L’AFP annonce ce matin « Nouveau scandale alimentaire en Chine. Plus de 900 personnes ont été arrêtées récemment dans le pays pour des fraudes alimentaires, dont la vente de viande de rats ou de renards présentée comme du bœuf ou du mouton.
Cette fois-ci, « 382 cas de viande coupée avec de l'eau, de faux mouton ou bœuf, de viande avariée et de produits contenant de la viande toxique et dangereuse » ont été découverts. Au total, « 904 suspects ont été arrêtés, plus de 20 000 tonnes de produits carnés frauduleux ou de qualité inférieure » ont été saisis. Dans la province du Jiangsu (est), des détaillants vendaient du « mouton » fait à partir de viande de rat et de renard, additionné de produits chimiques. D'autres, dans le Guizhou (sud), mélangeaient une solution à base de peroxyde d'hydrogène à des pattes de poulet, une gourmandise chinoise.
Sur internet, ce nouveau scandale suscite nombre de commentaires : « On est presque immunisé contre des centaines de poisons, devrions-nous remercier ces extraordinaires hommes d'affaires ? », s'interroge un internaute sur Weibo, le twitter chinois. »
Le Monde Planète « La Chine fait une indigestion de scandales alimentaires »link
La Chine serait-elle en train de s’occidentalisez ? D’oublier face à l’abondance, qu’elle a rarement connue tout au long de sa longue histoire, les fondamentaux de son alimentation. L’irruption d’une large classe moyenne urbaine va-t-elle profondément modifier les habitudes ancestrales des Chinois. La malbouffe est-elle aux portes de la Chine ou l’a déjà-t-elle investie ?
Zheng Ruolin dans son livre « Les Chinois sont des hommes comme les autres écrit : Qui souhaite comprendre la Chine doit s’efforcer d’abord de saisir comment mange les Chinois qui ont « transformé la cuisine en un art absolu, jusqu’à ne plus savoir s’il faut manger pour vivre ou vivre pour manger. »

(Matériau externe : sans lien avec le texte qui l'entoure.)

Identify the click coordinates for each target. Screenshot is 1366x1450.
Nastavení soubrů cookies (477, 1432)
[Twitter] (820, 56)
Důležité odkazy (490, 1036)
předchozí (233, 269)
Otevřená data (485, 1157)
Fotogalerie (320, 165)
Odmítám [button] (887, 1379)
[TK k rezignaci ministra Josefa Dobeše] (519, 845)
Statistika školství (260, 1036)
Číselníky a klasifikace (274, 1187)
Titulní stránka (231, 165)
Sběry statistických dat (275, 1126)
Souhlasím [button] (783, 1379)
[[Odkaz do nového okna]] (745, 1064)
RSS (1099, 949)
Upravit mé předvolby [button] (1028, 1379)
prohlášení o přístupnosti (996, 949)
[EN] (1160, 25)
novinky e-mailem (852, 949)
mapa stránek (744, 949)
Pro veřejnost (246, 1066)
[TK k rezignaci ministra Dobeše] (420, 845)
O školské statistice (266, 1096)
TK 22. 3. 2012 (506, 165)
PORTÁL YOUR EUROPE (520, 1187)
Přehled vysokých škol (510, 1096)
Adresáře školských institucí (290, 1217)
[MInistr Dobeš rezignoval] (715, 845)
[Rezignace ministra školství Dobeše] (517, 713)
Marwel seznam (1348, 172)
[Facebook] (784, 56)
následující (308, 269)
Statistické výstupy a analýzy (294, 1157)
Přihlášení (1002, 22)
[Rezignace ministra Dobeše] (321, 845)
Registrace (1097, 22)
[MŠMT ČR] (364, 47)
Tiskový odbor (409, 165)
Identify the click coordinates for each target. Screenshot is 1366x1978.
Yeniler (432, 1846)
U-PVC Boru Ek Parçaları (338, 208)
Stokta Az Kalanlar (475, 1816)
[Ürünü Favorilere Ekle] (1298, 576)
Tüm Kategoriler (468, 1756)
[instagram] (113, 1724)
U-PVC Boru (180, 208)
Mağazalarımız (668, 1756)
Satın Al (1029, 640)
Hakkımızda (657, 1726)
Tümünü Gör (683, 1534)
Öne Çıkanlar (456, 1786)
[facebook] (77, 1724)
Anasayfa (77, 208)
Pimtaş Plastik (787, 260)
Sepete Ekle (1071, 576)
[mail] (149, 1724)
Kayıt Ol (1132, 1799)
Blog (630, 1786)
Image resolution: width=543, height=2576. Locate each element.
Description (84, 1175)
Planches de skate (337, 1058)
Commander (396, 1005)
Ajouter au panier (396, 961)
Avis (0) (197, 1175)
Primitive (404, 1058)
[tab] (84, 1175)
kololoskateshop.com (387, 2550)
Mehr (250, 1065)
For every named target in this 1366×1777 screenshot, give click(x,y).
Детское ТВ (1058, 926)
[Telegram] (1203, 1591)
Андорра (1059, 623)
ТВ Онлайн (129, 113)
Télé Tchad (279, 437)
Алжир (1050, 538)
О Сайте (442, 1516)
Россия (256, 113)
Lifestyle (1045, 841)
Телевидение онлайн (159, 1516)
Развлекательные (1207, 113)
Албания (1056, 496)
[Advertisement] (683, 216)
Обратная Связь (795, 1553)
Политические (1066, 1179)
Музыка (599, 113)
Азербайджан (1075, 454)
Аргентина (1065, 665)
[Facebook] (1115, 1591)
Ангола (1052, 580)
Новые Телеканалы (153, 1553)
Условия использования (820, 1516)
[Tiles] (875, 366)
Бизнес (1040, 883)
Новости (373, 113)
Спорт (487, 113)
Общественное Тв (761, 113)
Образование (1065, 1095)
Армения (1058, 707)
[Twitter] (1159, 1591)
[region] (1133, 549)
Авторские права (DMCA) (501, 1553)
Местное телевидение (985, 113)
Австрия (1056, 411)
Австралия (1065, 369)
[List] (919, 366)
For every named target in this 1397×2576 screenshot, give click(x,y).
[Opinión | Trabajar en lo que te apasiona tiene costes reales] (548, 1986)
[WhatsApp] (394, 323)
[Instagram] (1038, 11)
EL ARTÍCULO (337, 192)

Pourquoi l’art culinaire s’est-il plus développé chez les Chinois que partout ailleurs.
1- L’alimentation principale est constituée de différentes variétés de céréales dont la récolte dépendait, et dépend encore, du climat et de la qualité des terres. La rareté des ressources alimentaires est donc une donnée primordiale. « Les habitudes ancestrales créées par des siècles de pauvreté ont la vie dure : la classe moyenne chinoise reste bien plus végétarienne que « carnivore. »
2- Le territoire occupé par les Chinois est très pauvre : « peu de plaines fertiles et trop de déserts, de collines rases et de montagnes stériles. Sur ce point rien n’a changé : la Chine nourrit près d’un quart ou d’un cinquième de l’humanité avec simplement 7% des terres cultivables de la planète. »
3- « Pour satisfaire leur estomac, les Chinois, dont la curiosité est très développée, ont vraiment tout essayé en matières d’expériences alimentaires fussent-elles étonnantes et dangereuses. » Proverbe de Canton « On mange tout ce qui a 4 pattes sauf les tables, tout ce qui vole sauf les avions, et tout ce qui nage sauf les bateaux. »
Les famines récurrentes et leurs lots de révolte ont ponctués la longue histoire de la Chine. Nourrir la population a toujours été pour les gouvernants et les conquérants, si vous me permettez l’expression, « un casse-tête chinois ».
Les Chinois accommodent tout : racines, herbes ou l’écorce des arbres, « le spectre de la disette a stimulé leur inspiration et les a incités à donner naissance à une extraordinaire variété de cuisines, toutes riches et délicieuses ».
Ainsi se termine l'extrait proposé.